[WHAT THIS TASK INVOLVES]
Retype the listing below exactly, pictures removed.

[PROVIDED INFORMATION]
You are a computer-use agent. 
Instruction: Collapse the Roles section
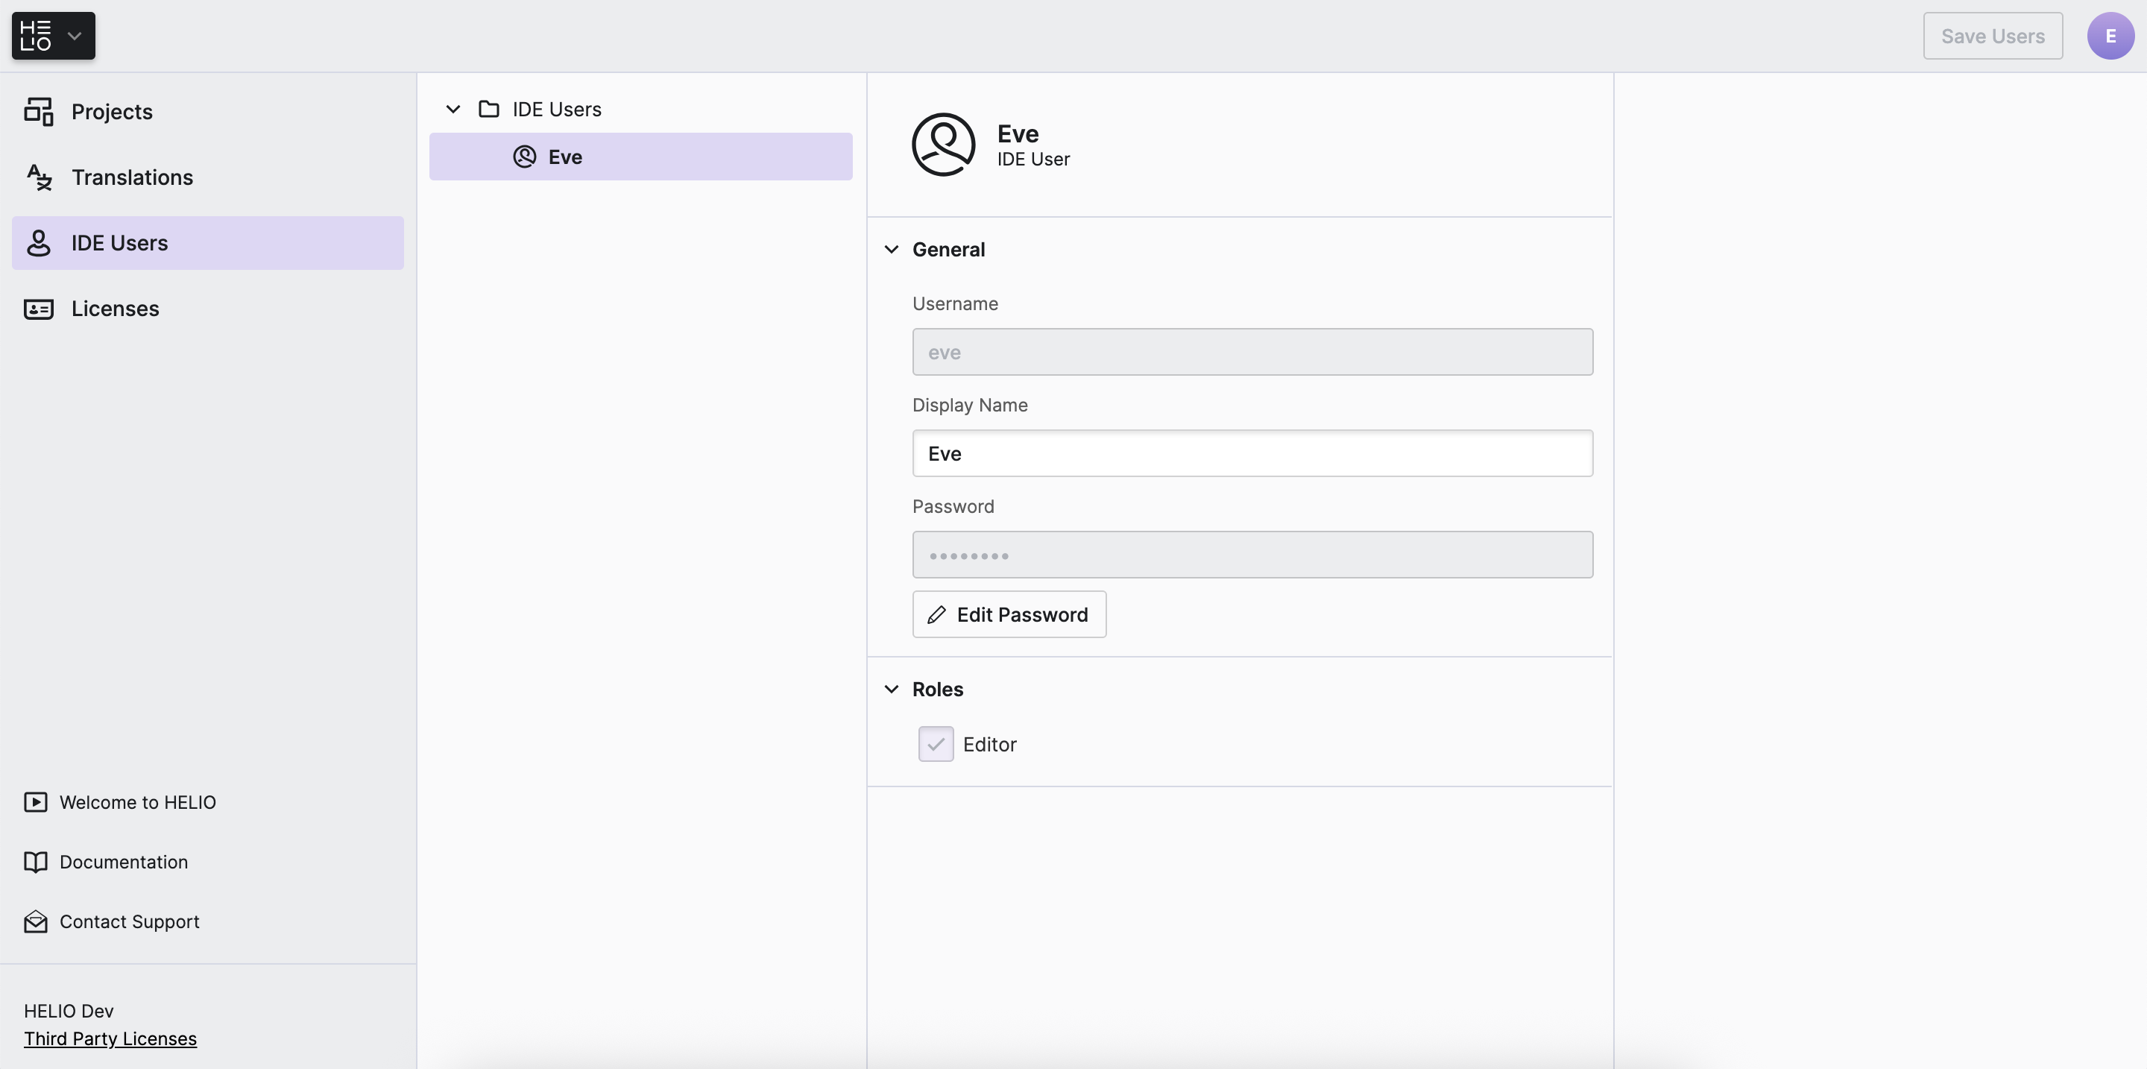click(x=891, y=689)
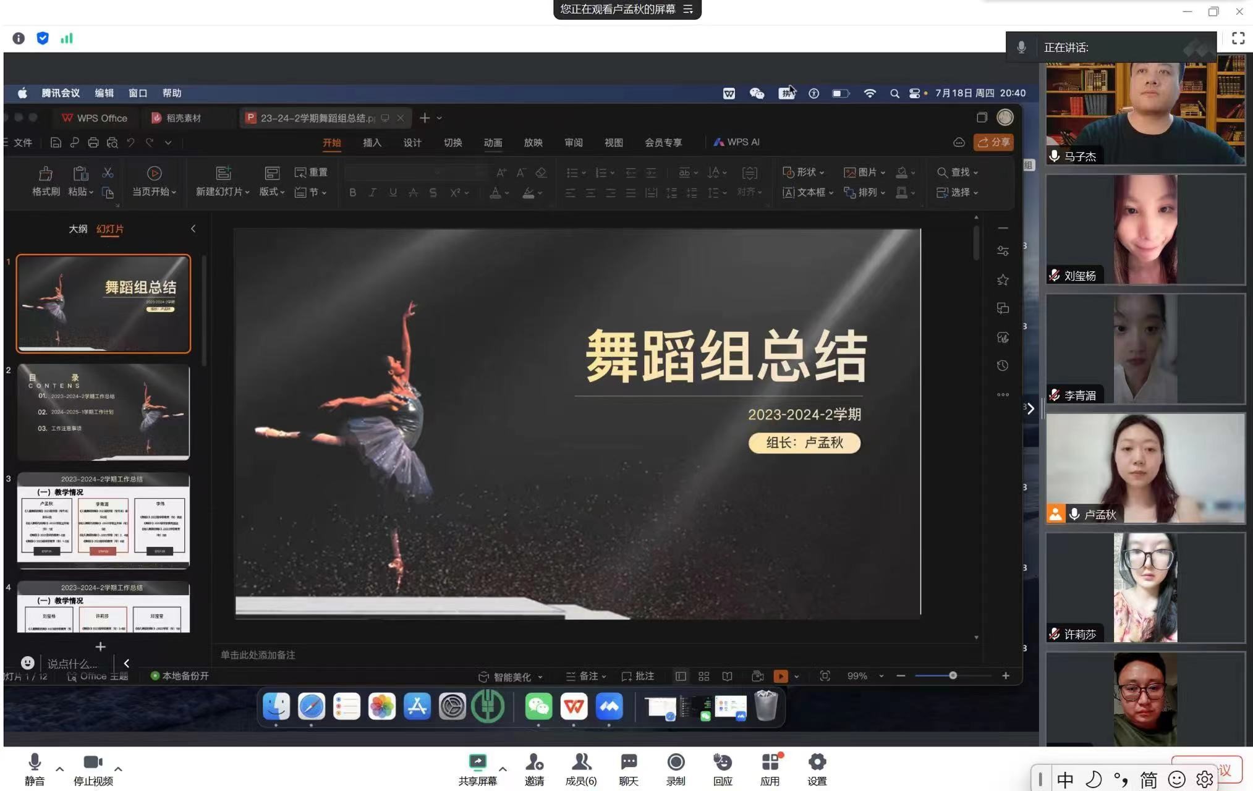Enter full screen view

coord(1238,38)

[TASK RESULT]
You are a computer-use agent. 
Instruction: Collapse the Roles section
click(x=891, y=689)
Enter full screen view

coord(1238,38)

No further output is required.